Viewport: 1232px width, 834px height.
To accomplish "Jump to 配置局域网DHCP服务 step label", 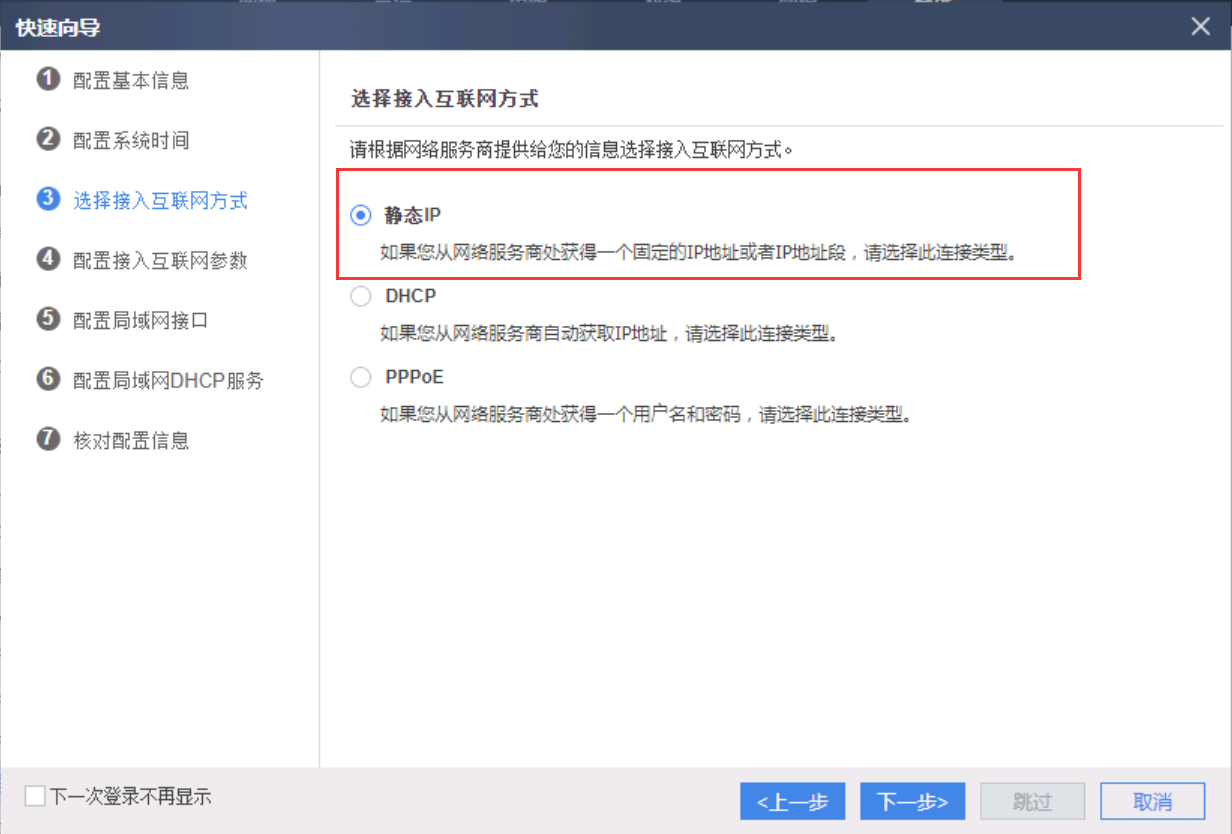I will click(168, 380).
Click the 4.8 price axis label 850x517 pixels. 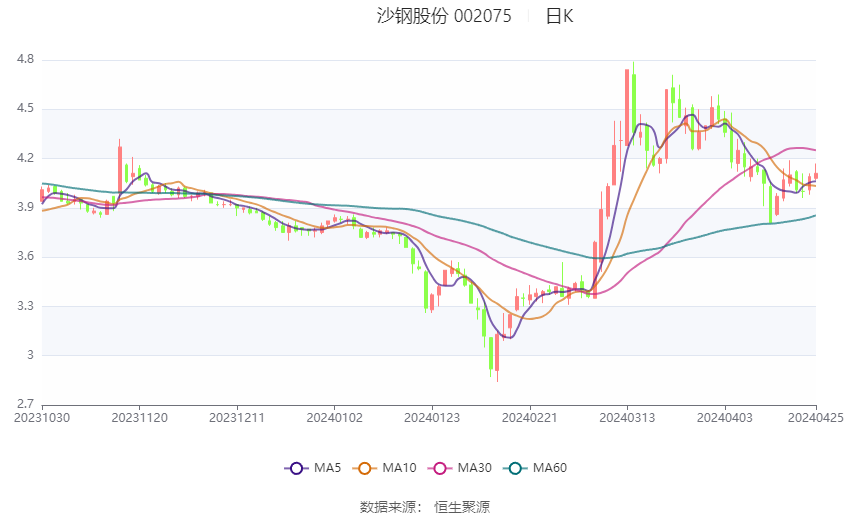pos(25,59)
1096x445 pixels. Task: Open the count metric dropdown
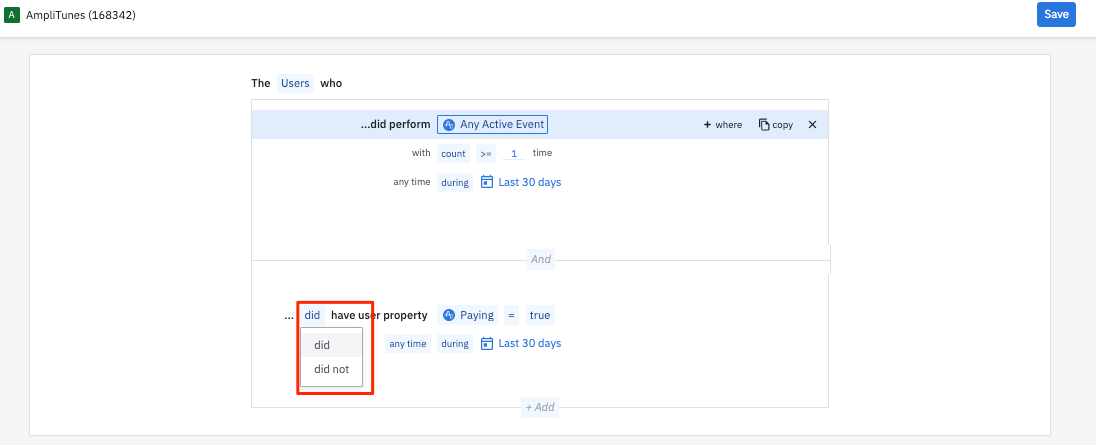coord(453,154)
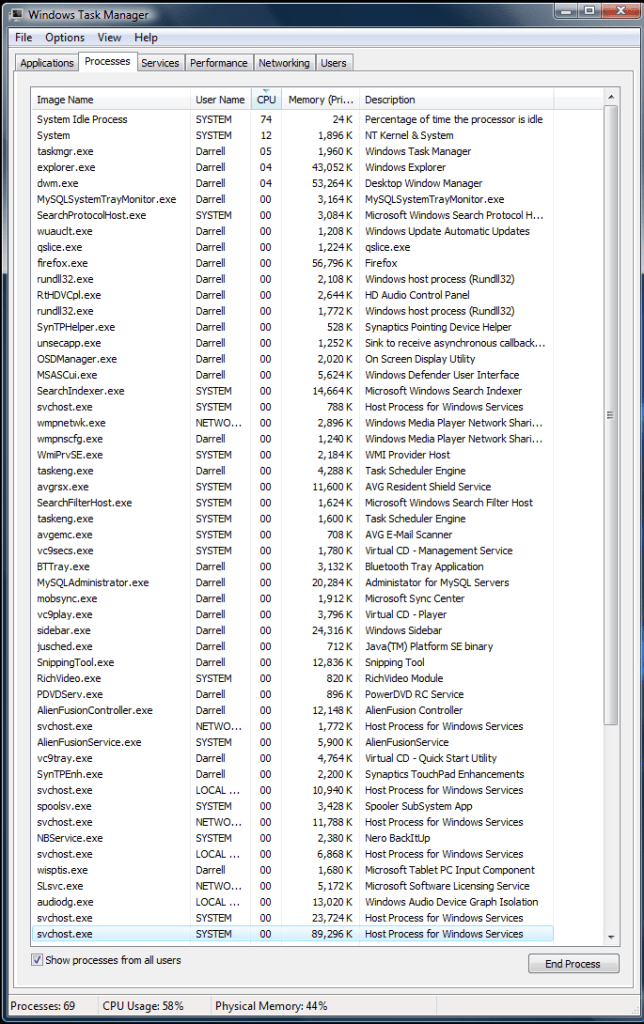644x1024 pixels.
Task: Toggle Show processes from all users
Action: point(37,960)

**AIM OF THE EXERCISE:** Where the line containing "1096x445 pixels. Task: Open" appears, begin writing out the lines word for word, and continue through the last line of the data, leaving out pictures.

**ANSWER SECTION:**
1096x445 pixels. Task: Open the count metric dropdown
coord(453,154)
644x1024 pixels.
Task: Toggle Show processes from all users
Action: point(37,960)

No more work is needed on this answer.